---------- ОТРЫВОК ТЕКСТА ----------
Солнце поднимается выше. Улица наполняется служащими, они торопятся на работу. Сколько девушек, и каких очаровательных девушек! Еще бы, ведь все самые красивые девушки съезжаются сюда, в Голливуд, из самых дальних уголков страны. Недаром в Америке так любима тема Золушки. Все они стремятся сюда в надежде встретить сказочного принца. Он пригласит их сниматься в кино — сделает звездами. Карьера кинозвезды — предел мечтаний. И они улыбаются вам из газетного киоска, из-за прилавка, из-за стойки с фруктовыми соками. Нежная улыбка встречает вас в кассе магазина, в прачечной, в кафе. Все улыбаются, везде очаровательные улыбки с чудесным оскалом ослепительных зубов. Они вас радуют день, два. Вы не можете понять, почему эти девушки до сих пор улыбаются вам из-за прилавков и стоек, а не украшают своими прелестными улыбками экраны кинематографов. Вы удивляетесь день, два. На третий эти улыбки кажутся вам немного приторными, на четвертый — вы не знаете, куда убежать от них, на пятый — вы счастливы встретить хмурое, злое, неприветливое лицо. Это редкость.

Одну очень милую девушку, не обладающую привычкой улыбаться, участливо спросили: «У вас большое горе? Почему вы не улыбаетесь?»

Улыбаются все. Старание быть как можно привлекательнее и соблазнительнее делит улыбающихся девушек на два вида. Роковые и инфантильные. У первых прямые волосы закрывают половину лица. Ходят широким шагом в брюках или в свободных одеждах, обнажая кусок спины, плечо или часть бедра. Улыбаются загадочно, томно прищуривая глаза, и хохочут низким смехом, во всю ширь разевая пасть, полную восхитительных зубов. Большие, увеличенные помадой, приоткрытые рты считаются очень сексуальными у «рокового» лица. Говорят хрипловатым низким голосом. Немногословны.

Инфантильные — в локончиках, в кудельках, в бантиках и в оборочках. Они мило щебечут, слегка присюсюкивая, таращат хорошенькие глазки, складывают губки сердечком или улыбаются с детским лукавством, сверкая безупречными жемчужными зубками, очаровательно морща носики. Такие милые наивные девочки. Этот вид более распространен, чем первый.
---------- ФРАГМЕНТЫ ЗАПИСЕЙ ----------
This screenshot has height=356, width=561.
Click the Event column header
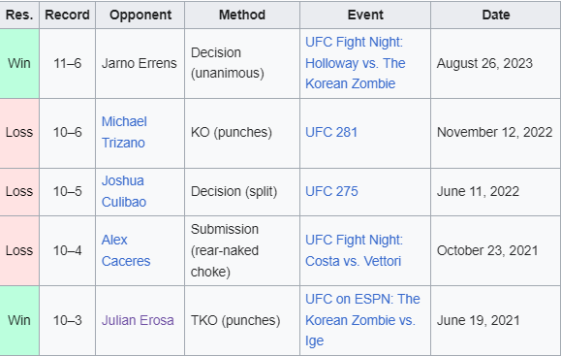pyautogui.click(x=365, y=15)
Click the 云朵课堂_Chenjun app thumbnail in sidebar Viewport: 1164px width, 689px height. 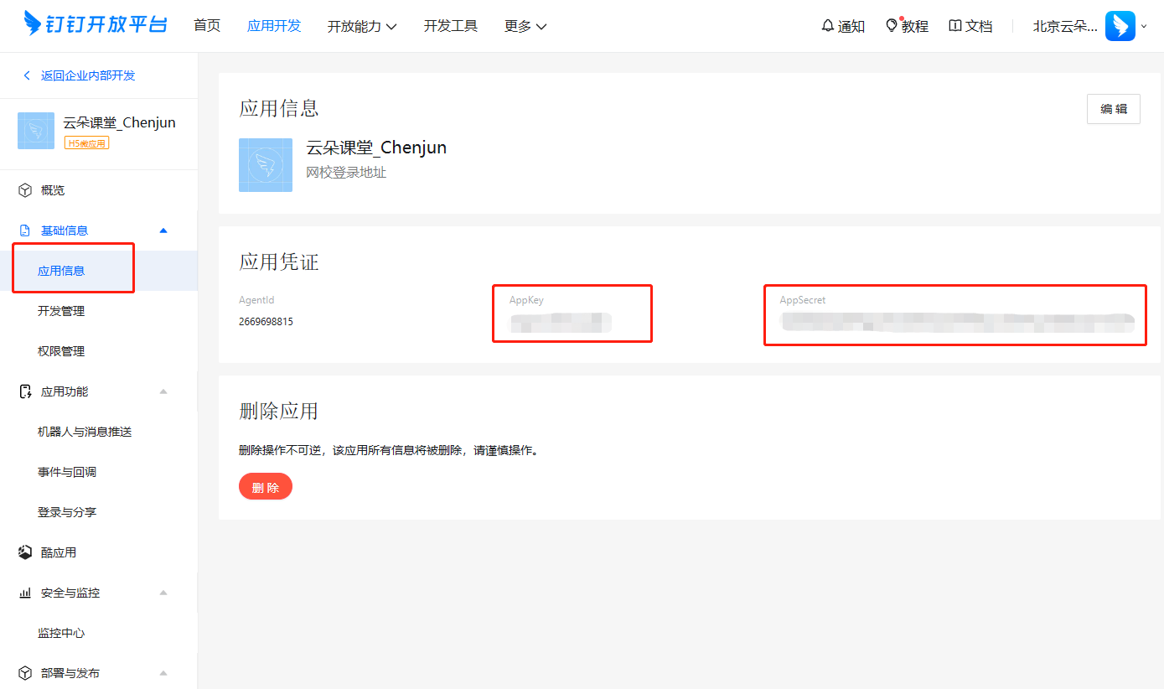(36, 131)
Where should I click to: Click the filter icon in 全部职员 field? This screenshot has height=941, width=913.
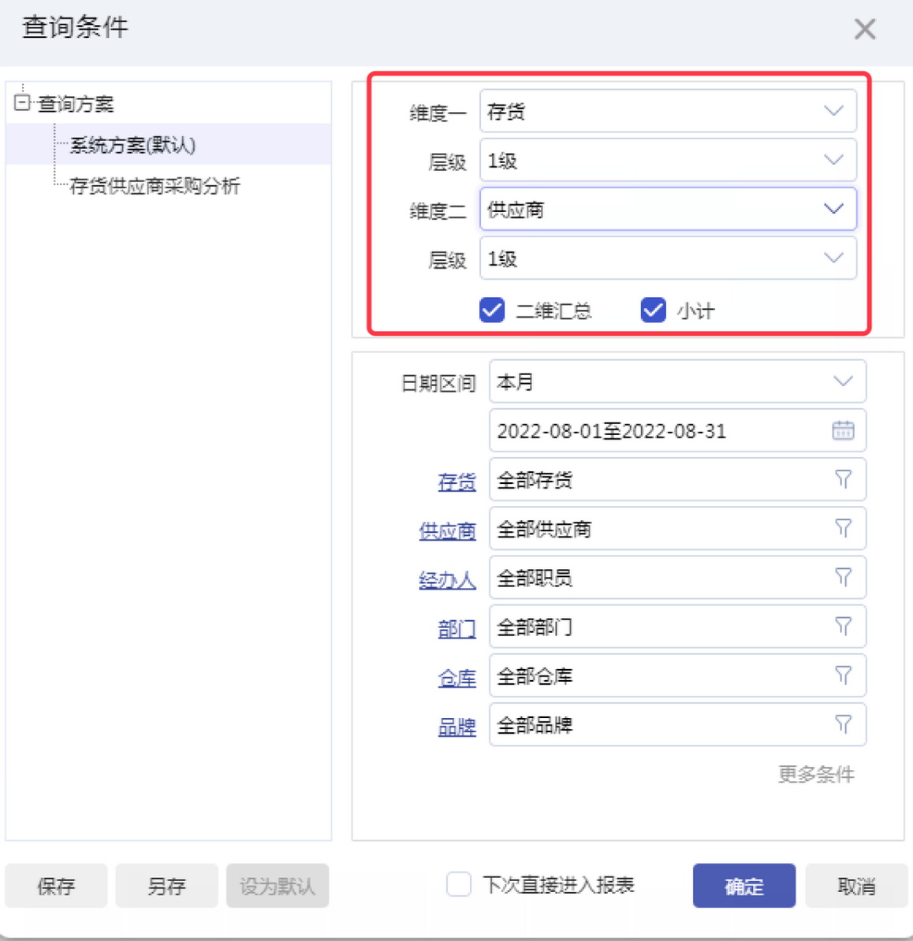click(x=843, y=578)
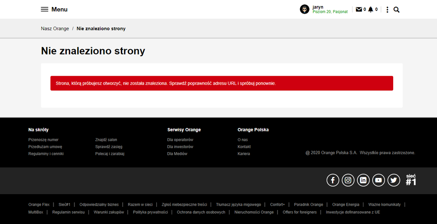The height and width of the screenshot is (224, 437).
Task: Open the Offers for foreigners link
Action: 300,212
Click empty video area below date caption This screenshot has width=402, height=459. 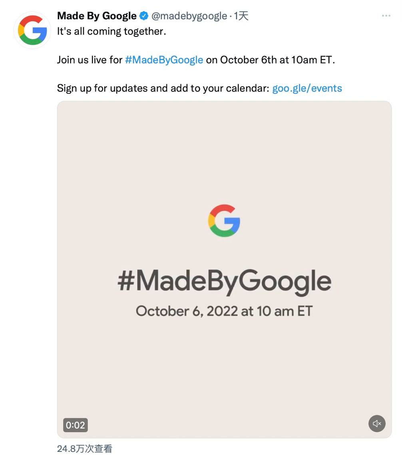[225, 366]
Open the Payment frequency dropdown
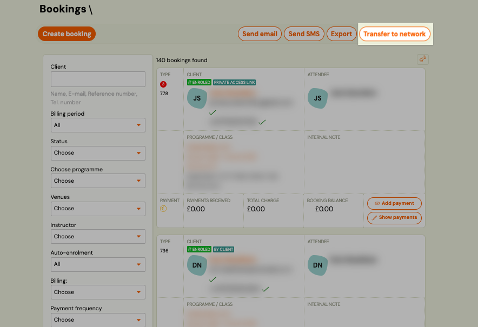The height and width of the screenshot is (327, 478). pos(97,320)
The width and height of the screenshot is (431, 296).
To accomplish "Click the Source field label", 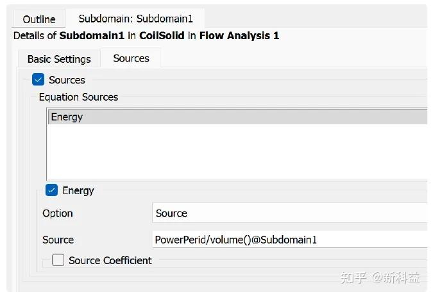I will click(x=58, y=240).
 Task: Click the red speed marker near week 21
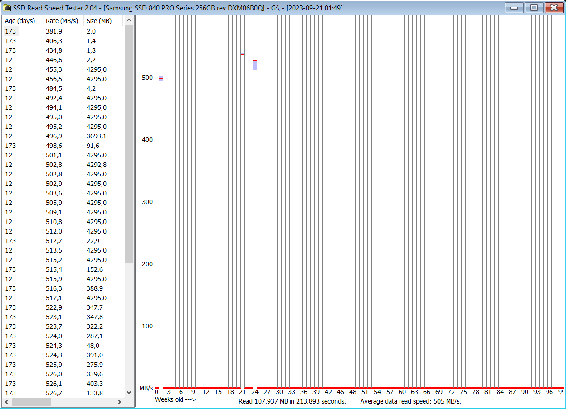tap(242, 54)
----------
### ЗАДАНИЕ 1:
Замените «Немногословны» на «Молчаливы» в части отрывка о голливудских девушках, которая открывается словами «Одну очень милую» и кончается словами «низким голосом. Немногословны.», и приведите эту часть целиком.
### ЗАДАНИЕ 2:
Верны ли по отрывку о голливудских девушках эти утверждения? Ответьте «да» или «нет» на каждое и приведите решающие слова отрывка.
(a) Инфантильные девушки встречаются чаще роковых.
(b) Роковые девушки говорят высоким звонким голосом.
(c) На пятый день улыбки радуют больше всего.
### ЗАДАНИЕ 3:
Допишите, что идет дальше в отрывке о голливудских девушках, начав сразу после его последнего предложения.
Записи здесь не пригодятся.

### ОЖИДАЕМЫЙ ОТВЕТ 1:
Одну очень милую девушку, не обладающую привычкой улыбаться, участливо спросили: «У вас большое горе? Почему вы не улыбаетесь?»

Улыбаются все. Старание быть как можно привлекательнее и соблазнительнее делит улыбающихся девушек на два вида. Роковые и инфантильные. У первых прямые волосы закрывают половину лица. Ходят широким шагом в брюках или в свободных одеждах, обнажая кусок спины, плечо или часть бедра. Улыбаются загадочно, томно прищуривая глаза, и хохочут низким смехом, во всю ширь разевая пасть, полную восхитительных зубов. Большие, увеличенные помадой, приоткрытые рты считаются очень сексуальными у «рокового» лица. Говорят хрипловатым низким голосом. Молчаливы.

### ОЖИДАЕМЫЙ ОТВЕТ 2:
(a) Да: «Этот вид более распространен, чем первый».
(b) Нет: «Говорят хрипловатым низким голосом».
(c) Нет: «на пятый — вы счастливы встретить хмурое, злое, неприветливое лицо».

### ОЖИДАЕМЫЙ ОТВЕТ 3:
Привычка улыбаться, привычка казаться милой маленькой девочкой внедряется глубоко и прочно. Вы можете встретить почтенную симпатичную старушку в ярко-розовой шляпке с бантиками и с цветочками. Она будет улыбаться вам и разговаривать детским тоненьким голоском. Она совсем одинока. У нее есть сбережения. Она копила их долго на «черный день», в юные годы отказывая себе во всем. Ей очень много лет. Надо торопиться истратить накопленное — оставлять некому. Денег много, а времени мало. Почему же не позволить себе пережить третью-четвертую молодость, надевая пестренькие шляпки, яркими яблочками подрумянивая щечки, весело лепеча со старушками-подружками, потягивая сладкое винцо в уютном кафе.

Впереди большая витрина. Что происходит там? Кажется, что-то страшное. Человек с закрытыми глазами, закутанный в белую простыню, вверх ногами лежит в кресле. Склонившись над его лицом, на низкой круглой скамеечке сидит другой, тоже весь в белом. Что он с ним делает? Бреет. Бреет, удобно сидя на скамеечке. Специальным рычажком поворачивает клиента вместе с креслом так, как ему нужно. Клиент дремлет, чтобы не терять времени.

Встречаю знакомую. «Как поживаете?» — приветливо кричит она. «Хорошо, благодарю вас, а вы как?» — «О, спасибо, прекрасно!» — озаренная безмятежной улыбкой, отвечает она и потом долго жалуется, сколько ужасных неприятностей навалилось на нее и как ей не везет в жизни.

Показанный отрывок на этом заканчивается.